Describing the men who massacred about 40 Albanians in the village of Cuska Tahir Kelmendi -who eye witnessed the incident – said at the trial of general Vlastimir Djordjevic that they wore blue, green and camouflage uniforms. Because they wore black bandanas and had painted faces the witness compared them with ninjas and ‘men from horror movies’

Tahir Kelmendi, svjedok na suđenju Vlastimiru ĐorđevićuTahir Kelmendi, svjedok na suđenju Vlastimiru Đorđeviću

Yesterday, the court heard the evidence of Hazir Berisha, a survivor of the massacre of about 40 Kosovo Albanians in the village of Cuska near Pec. Today at the trial of police general Vlastimir Djordjevic the prosecution called the witness who saw this incident, Tahir Kelmendi. On 14 May 1999, Kelmendi hid behind one of the houses of the Gashi family in which the crime took place and watched what went on after the army and the police entered the village.

Civilians who gathered in the center of Cuska were ordered to empty their pockets and put gold, money and personal documents in front of them, Kelmendi recounted. Men were then separated from women and children and divided into three groups. The three groups were ushered into three houses of the Gashi family estate where the witness was hiding. Soon, the witness said, he heard shots and saw smoke and fire rising from the houses.

Hazir Berisha, who survived the massacre, said in his evidence yesterday that the police officers first shot the men in the house and then threw in an incendiary device which set the house on fire. Kelmendi said he saw Berisha jump out of the house; he had a ‘broken leg and his body was burned’. The witness was unable to help him because Berisha disappeared into a wheat field.

Describing the men who had entered the village of Cuska on 14 May 1999 and committed the massacre, the witness said that they wore blue, green and camouflage uniforms; some of them wore black bandanas and had their faces painted leading the witness to compare them to ninjas and ‘people from horror movies’. When the ‘ninjas’ left the village, the witness and some of his neighbors removed the bodies from the burned houses and hid them because they feared that the police might return and take the bodies away in an attempt to cover up the crime. A few days later, the witness and his neighbors buried the bodies of the men who had been shot and burned, including eight of the witness’s relatives in a single large grave.

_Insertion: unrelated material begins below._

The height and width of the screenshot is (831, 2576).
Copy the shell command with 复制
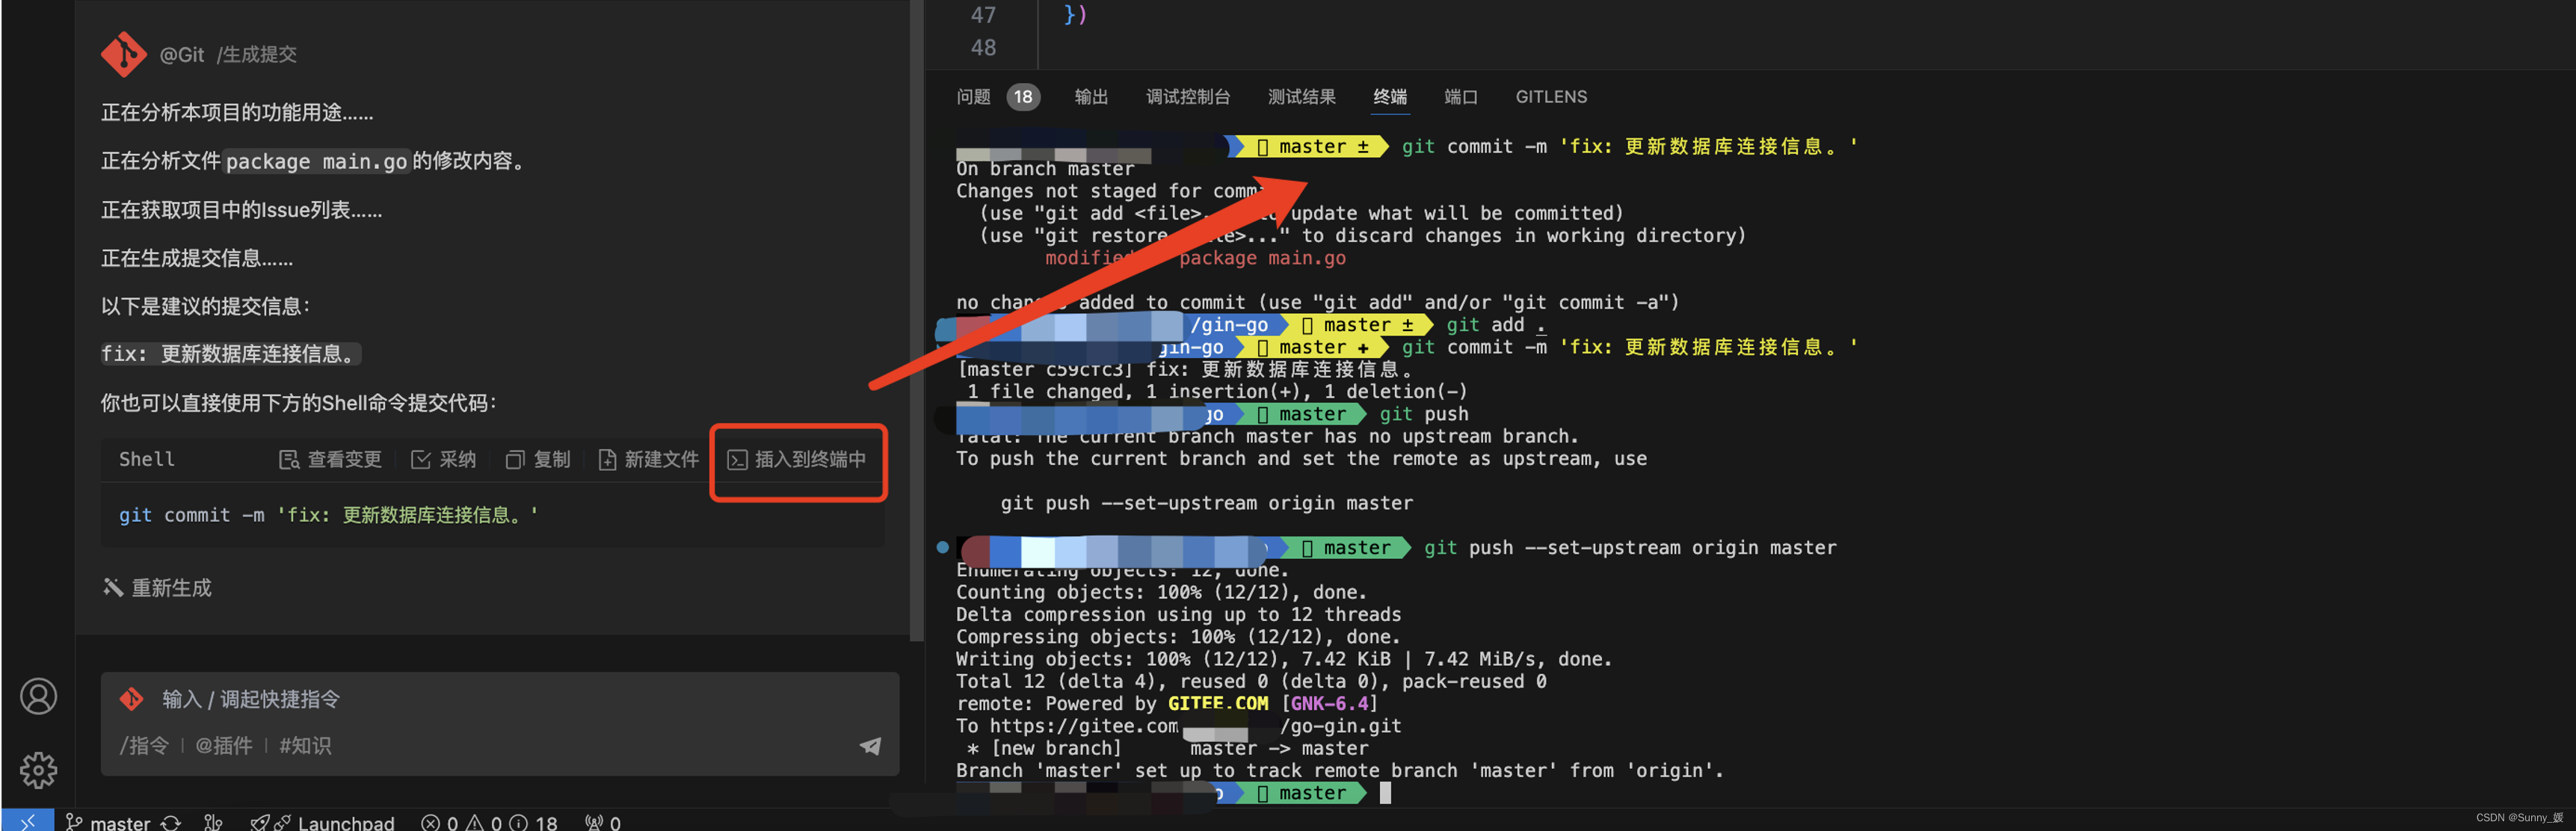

Kelmendi maintained that the women and children who had gathered in the center of the village were ordered to form a convoy and were directed to the Albanian border. As the witness said, he saw similar refugee columns regularly near Pec during the NATO campaign in 1999. As the hearing today drew to a close, the defense counsel of the former chief of the Serbian MUP Public Security Department, Vlastimir Djordjevic, began his cross-examination which will continue tomorrow.

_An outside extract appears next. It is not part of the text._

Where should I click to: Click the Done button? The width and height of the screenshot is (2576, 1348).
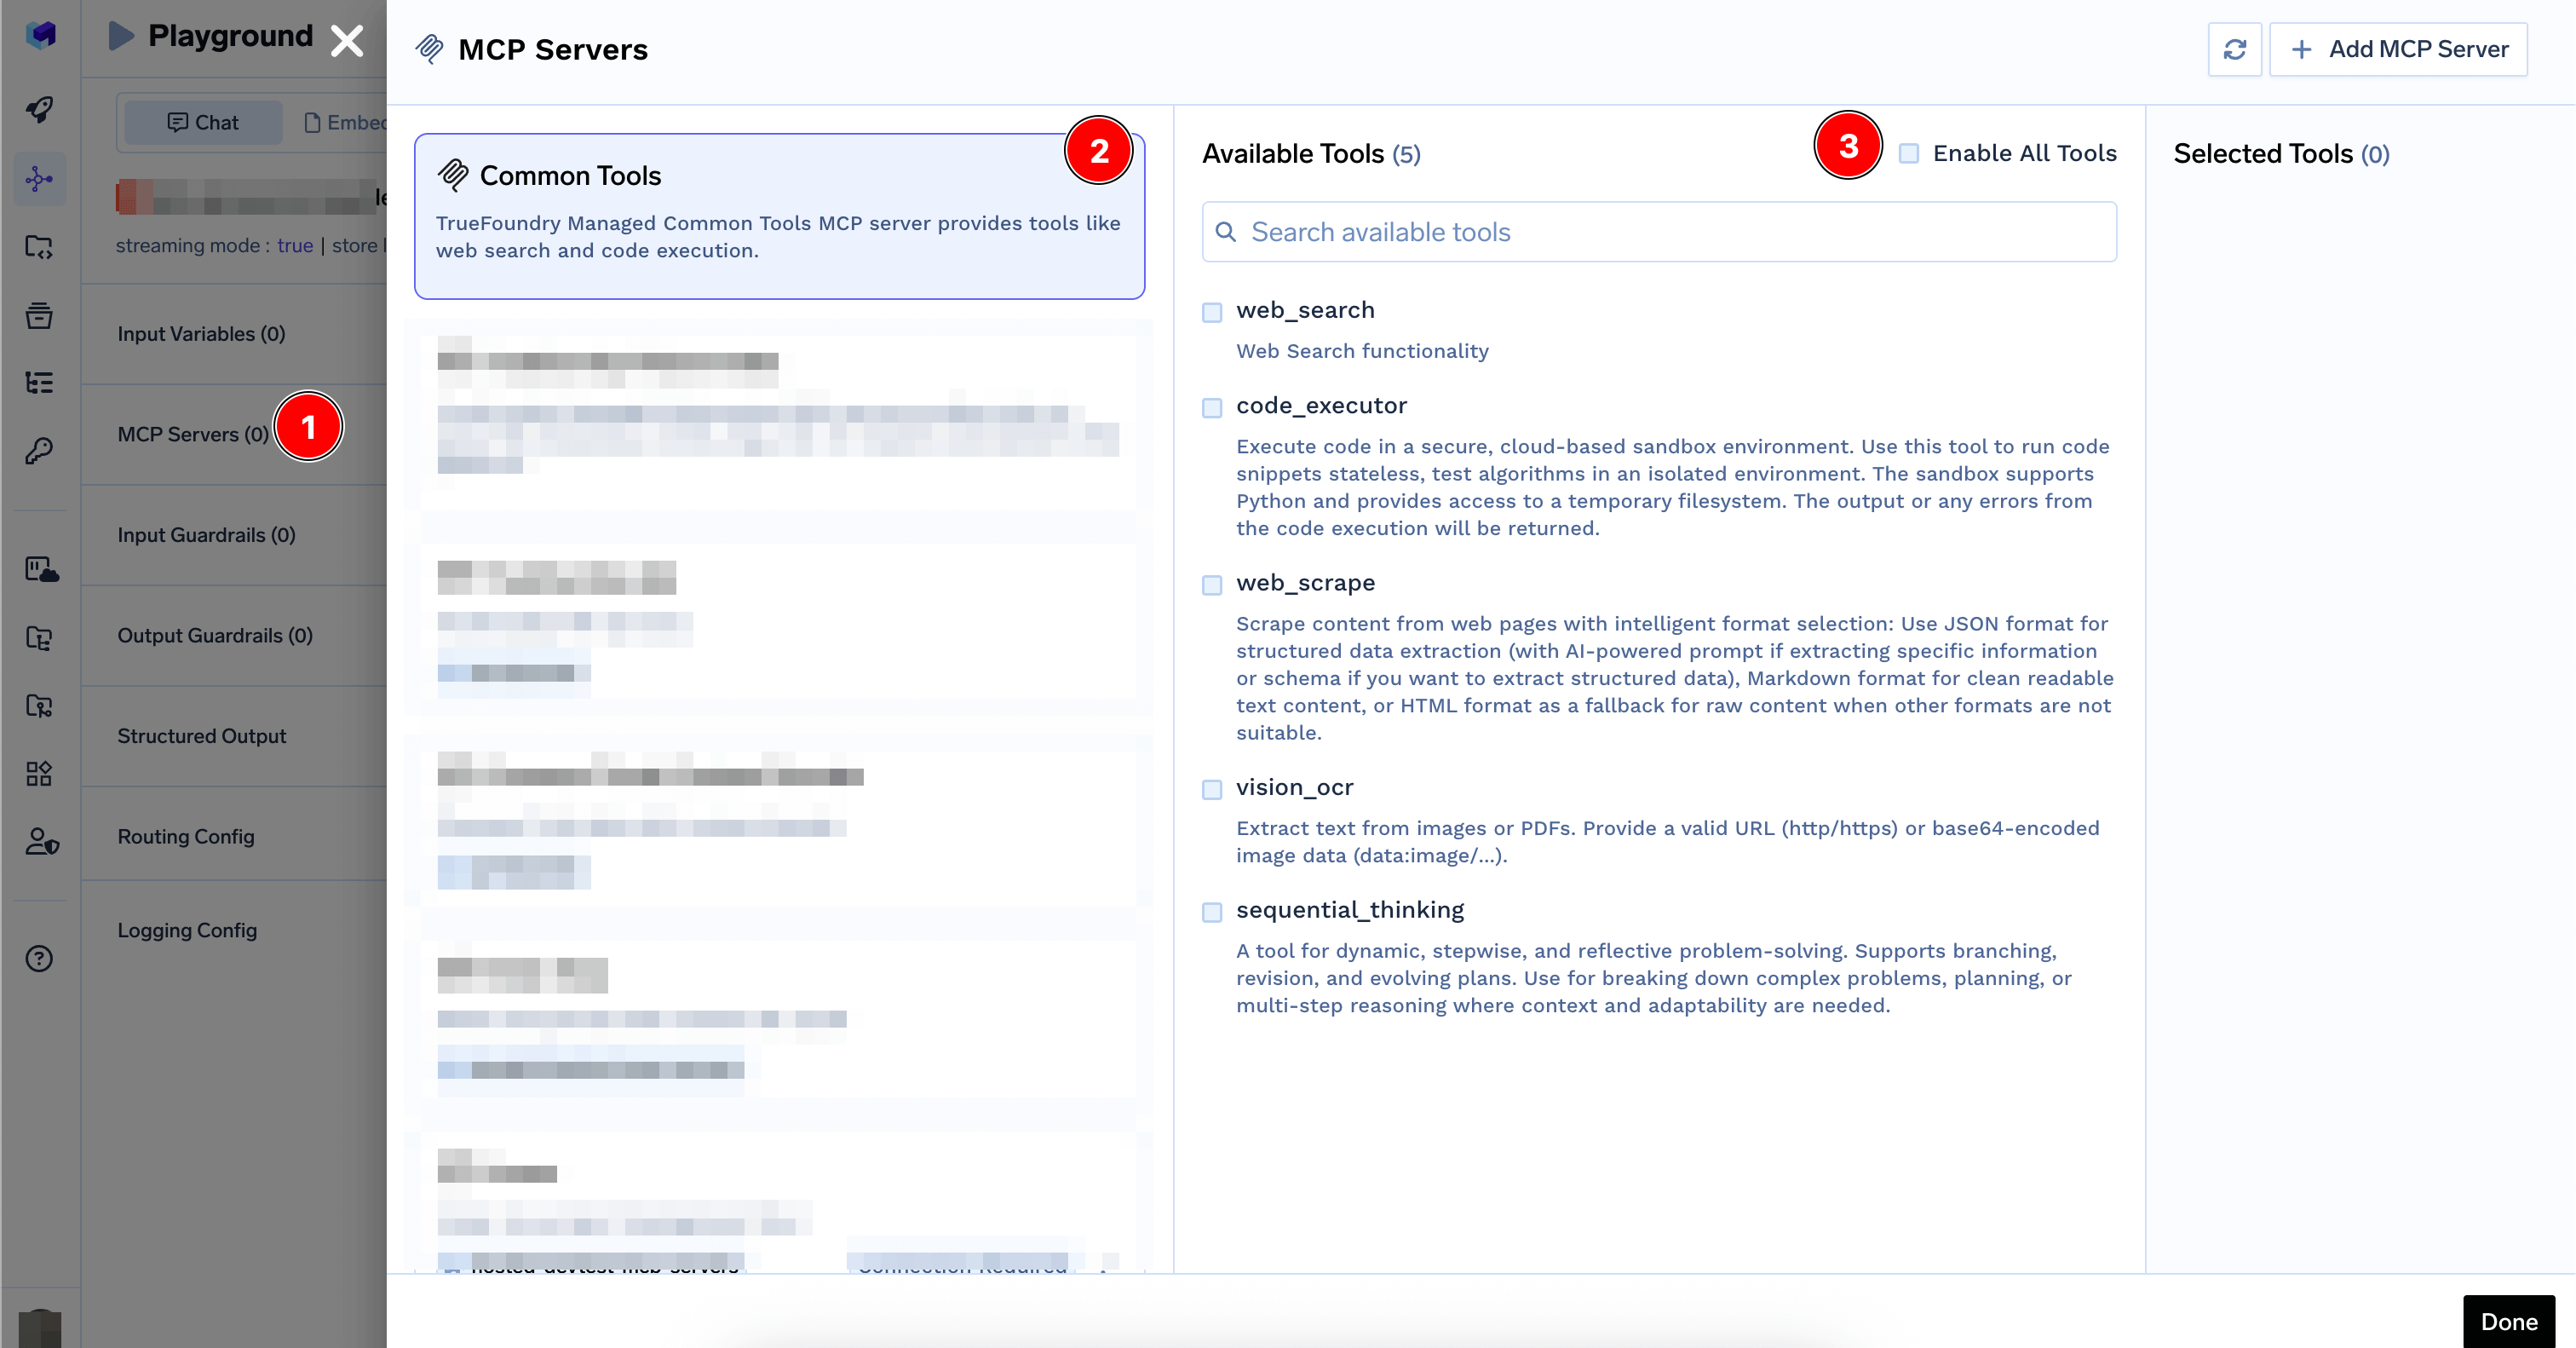point(2509,1321)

Spanish DNA expert Antonio Alonso testified today before Kelmendi took the stand. Alonso takes the credit for the identification of some of the remains of the Berisha family members killed in Suva Reka on 26 March 1999. After they were exhumed from a mass grave in Batajnica and after a preliminary analysis at the Forensic Medicine Institute in Belgrade, their remains were transferred to the National Institute for Toxicology and Forensic Science in Madrid, headed by Alonso. A DNA analysis was conducted there showing that 21 of the 41 remains belonged to a group that consisted mostly of women and children, killed in a pizzeria in Suva Reka.